The MirrorARCHIVES: Jan 03 - Jan 09.2008 Vol. 23 No. 28  

 

 

Putting musicals
on the map

>> Actress Stephanie Pitsiladis wants to
bring a bit of Broadway to Montreal


IN CABARET’S CORNER: Pitsiladis


by AMY BARRATT

In five years, Stephanie Pitsiladis hopes to be able to say she has worked on Broadway. In the meantime, however, the Laval native is happy to be bringing a little Broadway to the Montreal area.

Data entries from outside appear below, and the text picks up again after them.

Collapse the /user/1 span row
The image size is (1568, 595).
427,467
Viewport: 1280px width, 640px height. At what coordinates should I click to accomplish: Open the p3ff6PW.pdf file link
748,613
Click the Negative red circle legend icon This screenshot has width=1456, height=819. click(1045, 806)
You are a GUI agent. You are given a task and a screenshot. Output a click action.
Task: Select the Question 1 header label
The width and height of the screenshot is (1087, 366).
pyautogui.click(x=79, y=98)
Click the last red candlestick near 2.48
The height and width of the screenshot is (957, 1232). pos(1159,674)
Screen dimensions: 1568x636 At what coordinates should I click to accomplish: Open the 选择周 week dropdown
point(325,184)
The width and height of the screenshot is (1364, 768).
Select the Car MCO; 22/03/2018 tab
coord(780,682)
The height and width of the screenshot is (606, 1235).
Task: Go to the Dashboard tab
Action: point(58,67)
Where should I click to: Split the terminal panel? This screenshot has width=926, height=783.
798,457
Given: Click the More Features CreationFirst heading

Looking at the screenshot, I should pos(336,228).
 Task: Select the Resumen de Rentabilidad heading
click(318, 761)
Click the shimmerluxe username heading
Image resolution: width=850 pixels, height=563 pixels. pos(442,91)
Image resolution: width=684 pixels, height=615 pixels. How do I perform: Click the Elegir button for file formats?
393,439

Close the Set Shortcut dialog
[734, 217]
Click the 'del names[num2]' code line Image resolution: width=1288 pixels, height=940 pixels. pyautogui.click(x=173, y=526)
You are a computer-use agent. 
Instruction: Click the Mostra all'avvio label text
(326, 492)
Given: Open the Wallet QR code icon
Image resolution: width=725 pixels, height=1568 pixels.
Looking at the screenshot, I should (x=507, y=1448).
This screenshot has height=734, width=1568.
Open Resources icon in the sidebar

For anyone who has heard her belt out a song from Hairspray or Wicked, dreams of the Great White Way seem absolutely appropriate. Pitsiladis has more vocal power and stage presence than you’d think possible packed into her diminutive (4’11”) frame. Indeed, at age 24, she has already had brushes with the big time. In 2004, while in her final year of the professional theatre program at John Abbott College, she went to an open call audition for the Toronto production of Hairspray.

“I guess they liked me,” says Pitsiladis, “because they asked me to audition again in Toronto. After the Toronto audition, I called my teacher at Abbott and told him, ‘They want to fly me to New York to see the producers there.’ He said, ‘They must really like you.’”

In the end, she was cast as understudy to the lead (Tracy) in the Toronto production. She stayed on to do several other shows including Grease. More recently, she travelled to the Big Apple to compete in Broadway Idol, an initiative of the New York Musical Theatre Festival. She finished fifth, and made a few contacts along the way.

Despite these successes, Pitsiladis has chosen to return to Montreal, even though no one could describe this city as a musical theatre hotbed—at least not yet. Pitsiladis believes Montreal can put itself on the map, and she wants to play a part in that.

Since September, she has been teaching in the newly established theatre concentration program at her alma mater, Laval Liberty High School. Late last year, she directed her students in a lavish original show, Magic Touch: A Tale Inspired by Edward Scissorhands.

She is also working closely with the Centre for Education and Theatre in Montreal and hopes to be part of an ambitious project they have planned for late this summer: The Next Wave Festival of New Musicals.